[GE users] RE: cannot submit job because of error bug?

SLIM H.A. h.a.slim at durham.ac.uk
Wed Aug 29 16:14:27 BST 2007


 
In my case there are actually two users (who both have a primary group)
with this problem.
 
Indeed the first user is in a secondary group that also contains users
without primary group which our systems people should fix.

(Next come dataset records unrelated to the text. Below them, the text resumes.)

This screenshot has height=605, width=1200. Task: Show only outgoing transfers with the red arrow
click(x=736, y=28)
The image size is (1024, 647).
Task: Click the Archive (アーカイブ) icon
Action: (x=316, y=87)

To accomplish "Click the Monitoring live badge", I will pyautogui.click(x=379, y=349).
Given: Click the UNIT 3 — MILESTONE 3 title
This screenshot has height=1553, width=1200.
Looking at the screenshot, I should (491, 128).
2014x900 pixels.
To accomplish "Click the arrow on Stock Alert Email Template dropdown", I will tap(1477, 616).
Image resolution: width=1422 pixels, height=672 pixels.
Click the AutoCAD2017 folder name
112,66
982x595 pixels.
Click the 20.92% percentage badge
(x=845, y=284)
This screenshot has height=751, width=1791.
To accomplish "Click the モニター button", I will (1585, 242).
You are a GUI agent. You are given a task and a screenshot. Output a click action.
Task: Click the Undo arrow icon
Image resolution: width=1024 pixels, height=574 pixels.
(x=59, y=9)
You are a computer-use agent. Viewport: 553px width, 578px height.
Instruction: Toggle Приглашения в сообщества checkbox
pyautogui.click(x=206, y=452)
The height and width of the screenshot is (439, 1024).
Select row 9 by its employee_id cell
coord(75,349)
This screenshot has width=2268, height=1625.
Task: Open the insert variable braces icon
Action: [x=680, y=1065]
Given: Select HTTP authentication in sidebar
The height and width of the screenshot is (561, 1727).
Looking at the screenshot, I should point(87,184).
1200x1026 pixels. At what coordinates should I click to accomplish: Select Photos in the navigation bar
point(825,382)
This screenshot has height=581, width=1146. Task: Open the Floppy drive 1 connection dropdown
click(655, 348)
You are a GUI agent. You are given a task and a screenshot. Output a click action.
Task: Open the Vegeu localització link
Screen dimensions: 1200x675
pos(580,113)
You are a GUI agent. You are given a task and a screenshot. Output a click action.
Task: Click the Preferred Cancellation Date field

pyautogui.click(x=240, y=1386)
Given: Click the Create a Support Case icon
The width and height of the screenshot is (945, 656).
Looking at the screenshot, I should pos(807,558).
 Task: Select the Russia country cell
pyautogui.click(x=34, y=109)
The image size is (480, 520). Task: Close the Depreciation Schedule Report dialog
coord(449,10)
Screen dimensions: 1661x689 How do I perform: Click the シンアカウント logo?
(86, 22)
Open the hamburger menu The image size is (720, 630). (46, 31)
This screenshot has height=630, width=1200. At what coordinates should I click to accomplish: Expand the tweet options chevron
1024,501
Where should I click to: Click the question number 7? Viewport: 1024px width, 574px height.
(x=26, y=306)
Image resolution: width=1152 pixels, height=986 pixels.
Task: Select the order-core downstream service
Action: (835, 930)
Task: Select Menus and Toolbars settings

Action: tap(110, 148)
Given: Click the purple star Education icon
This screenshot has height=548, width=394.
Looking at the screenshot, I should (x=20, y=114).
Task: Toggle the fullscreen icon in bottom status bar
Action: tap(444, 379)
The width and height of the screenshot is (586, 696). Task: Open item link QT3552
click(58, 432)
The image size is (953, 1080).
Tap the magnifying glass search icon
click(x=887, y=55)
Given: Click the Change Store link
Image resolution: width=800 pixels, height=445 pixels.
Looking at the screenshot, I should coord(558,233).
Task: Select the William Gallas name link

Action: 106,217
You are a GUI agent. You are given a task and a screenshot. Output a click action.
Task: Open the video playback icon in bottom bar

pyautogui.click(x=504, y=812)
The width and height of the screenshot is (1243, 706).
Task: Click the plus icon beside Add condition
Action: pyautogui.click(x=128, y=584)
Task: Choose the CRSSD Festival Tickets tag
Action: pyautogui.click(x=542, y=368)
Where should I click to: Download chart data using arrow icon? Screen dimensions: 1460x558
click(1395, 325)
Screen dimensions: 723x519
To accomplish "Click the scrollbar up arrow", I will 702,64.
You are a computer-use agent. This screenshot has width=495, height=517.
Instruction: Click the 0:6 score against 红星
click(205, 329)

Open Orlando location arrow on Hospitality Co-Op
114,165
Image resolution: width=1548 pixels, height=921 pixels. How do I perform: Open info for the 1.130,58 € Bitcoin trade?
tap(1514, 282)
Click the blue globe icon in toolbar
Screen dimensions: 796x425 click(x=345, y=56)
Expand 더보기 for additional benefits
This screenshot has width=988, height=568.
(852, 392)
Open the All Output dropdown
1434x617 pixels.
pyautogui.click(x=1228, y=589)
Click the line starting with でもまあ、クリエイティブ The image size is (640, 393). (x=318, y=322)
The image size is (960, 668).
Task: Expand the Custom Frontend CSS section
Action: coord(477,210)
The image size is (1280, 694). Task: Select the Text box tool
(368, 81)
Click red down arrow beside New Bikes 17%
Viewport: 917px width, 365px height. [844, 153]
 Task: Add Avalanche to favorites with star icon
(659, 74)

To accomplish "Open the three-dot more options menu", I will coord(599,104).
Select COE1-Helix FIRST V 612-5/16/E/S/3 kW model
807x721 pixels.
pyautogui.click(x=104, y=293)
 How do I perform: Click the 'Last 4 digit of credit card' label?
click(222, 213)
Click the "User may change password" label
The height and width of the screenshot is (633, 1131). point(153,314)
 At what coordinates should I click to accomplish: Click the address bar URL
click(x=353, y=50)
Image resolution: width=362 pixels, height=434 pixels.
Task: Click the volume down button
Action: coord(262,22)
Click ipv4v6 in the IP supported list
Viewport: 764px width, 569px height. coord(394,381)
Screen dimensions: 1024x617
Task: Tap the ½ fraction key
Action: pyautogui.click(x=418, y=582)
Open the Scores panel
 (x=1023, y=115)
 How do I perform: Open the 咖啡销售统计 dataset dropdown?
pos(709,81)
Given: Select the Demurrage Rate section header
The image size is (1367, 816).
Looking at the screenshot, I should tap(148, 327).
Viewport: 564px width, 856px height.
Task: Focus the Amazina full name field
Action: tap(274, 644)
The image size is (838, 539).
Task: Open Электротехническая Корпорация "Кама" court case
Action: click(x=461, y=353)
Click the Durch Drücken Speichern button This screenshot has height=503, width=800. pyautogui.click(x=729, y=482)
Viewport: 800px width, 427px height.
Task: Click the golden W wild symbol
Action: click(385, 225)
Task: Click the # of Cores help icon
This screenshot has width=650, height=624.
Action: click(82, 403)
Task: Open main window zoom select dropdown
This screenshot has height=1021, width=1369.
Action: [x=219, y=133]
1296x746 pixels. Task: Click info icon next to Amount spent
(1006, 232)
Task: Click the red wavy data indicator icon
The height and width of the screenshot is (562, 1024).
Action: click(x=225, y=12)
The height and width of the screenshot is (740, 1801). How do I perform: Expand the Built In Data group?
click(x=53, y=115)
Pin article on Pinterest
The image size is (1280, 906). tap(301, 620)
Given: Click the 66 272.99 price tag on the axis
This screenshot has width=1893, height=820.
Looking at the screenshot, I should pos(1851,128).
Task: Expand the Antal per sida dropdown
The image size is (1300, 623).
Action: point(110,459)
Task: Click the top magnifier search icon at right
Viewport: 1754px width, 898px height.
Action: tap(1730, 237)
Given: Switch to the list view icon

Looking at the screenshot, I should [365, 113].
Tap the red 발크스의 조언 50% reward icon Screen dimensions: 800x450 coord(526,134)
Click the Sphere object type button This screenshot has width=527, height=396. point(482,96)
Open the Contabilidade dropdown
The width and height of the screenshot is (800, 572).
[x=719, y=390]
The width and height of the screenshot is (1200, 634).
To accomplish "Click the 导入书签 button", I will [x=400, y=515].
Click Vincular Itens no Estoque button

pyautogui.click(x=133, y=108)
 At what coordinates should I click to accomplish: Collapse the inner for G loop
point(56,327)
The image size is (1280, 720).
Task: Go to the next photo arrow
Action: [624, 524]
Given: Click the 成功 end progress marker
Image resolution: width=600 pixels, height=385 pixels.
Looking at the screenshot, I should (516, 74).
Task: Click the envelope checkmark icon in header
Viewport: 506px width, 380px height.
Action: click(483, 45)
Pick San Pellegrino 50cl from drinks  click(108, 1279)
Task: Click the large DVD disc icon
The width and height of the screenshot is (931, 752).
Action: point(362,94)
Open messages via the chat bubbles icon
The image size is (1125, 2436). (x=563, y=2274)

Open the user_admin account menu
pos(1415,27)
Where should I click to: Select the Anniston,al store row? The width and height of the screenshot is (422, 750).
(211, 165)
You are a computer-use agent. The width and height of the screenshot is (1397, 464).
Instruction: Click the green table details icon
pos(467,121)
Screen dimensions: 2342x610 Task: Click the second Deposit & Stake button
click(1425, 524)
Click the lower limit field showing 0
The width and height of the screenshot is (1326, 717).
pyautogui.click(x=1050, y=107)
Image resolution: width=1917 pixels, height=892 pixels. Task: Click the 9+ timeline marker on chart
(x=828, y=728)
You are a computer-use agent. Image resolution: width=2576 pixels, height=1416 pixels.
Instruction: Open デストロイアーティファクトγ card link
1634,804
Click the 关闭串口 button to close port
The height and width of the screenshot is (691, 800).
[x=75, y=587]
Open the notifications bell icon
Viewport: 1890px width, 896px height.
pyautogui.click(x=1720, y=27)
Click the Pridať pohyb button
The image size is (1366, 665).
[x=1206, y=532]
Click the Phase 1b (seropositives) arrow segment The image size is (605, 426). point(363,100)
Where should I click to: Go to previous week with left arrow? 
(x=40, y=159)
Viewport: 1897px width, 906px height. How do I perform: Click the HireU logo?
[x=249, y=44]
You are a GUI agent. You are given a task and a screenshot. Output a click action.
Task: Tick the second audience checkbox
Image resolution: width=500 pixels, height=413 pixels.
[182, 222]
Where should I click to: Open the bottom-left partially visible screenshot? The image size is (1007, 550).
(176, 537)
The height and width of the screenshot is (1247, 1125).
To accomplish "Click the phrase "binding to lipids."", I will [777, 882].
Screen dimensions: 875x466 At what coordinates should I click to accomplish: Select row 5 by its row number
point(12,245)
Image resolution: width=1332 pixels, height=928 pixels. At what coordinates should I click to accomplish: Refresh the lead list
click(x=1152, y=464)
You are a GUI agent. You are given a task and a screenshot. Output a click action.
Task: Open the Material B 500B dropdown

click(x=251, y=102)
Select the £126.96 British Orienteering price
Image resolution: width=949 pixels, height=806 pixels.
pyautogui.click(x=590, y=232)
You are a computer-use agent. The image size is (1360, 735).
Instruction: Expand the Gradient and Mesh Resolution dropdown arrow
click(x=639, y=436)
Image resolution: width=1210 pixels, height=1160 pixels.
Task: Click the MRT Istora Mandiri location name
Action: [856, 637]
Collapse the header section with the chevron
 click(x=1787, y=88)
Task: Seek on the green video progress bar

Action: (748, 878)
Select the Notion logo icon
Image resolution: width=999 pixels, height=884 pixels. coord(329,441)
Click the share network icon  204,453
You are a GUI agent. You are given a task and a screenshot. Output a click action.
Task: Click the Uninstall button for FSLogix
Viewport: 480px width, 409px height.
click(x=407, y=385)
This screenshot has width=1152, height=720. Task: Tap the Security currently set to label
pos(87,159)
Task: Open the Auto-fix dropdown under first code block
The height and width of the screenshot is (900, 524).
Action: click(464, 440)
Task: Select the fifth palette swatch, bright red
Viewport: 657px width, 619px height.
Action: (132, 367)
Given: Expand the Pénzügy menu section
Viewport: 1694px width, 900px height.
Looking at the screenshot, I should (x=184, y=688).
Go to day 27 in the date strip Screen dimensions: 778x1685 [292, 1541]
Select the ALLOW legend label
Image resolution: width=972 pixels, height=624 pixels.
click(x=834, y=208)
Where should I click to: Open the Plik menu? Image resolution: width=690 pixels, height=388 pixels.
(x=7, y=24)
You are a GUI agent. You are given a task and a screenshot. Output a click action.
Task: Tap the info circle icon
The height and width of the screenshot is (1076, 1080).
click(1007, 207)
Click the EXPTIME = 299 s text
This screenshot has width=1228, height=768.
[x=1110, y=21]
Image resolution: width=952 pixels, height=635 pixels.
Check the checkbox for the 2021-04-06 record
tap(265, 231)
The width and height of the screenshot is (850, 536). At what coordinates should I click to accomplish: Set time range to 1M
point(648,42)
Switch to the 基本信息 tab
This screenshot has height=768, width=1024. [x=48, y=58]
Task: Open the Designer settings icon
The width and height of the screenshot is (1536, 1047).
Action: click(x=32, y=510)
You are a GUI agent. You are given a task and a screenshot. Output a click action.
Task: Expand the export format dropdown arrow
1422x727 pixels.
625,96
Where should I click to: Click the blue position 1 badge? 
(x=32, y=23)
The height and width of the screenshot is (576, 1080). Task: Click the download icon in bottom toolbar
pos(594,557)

The second user's primary group is also a secondary group but all users
listed for that secondary group can be identified with the id command
and all have a primary group.

So I don't thing users without primary group listed in a secondary group
is necessarily the problem.
Also this problem was not in version 6.0u7 from which I upgraded to 6.1.


Of course I don't want to ask the standard question "has anything been
changed?" that every sysadmin is badgered with when something is
suddenly not working anymore but if I shorten the list of users in the
secondary group, the commands do work again.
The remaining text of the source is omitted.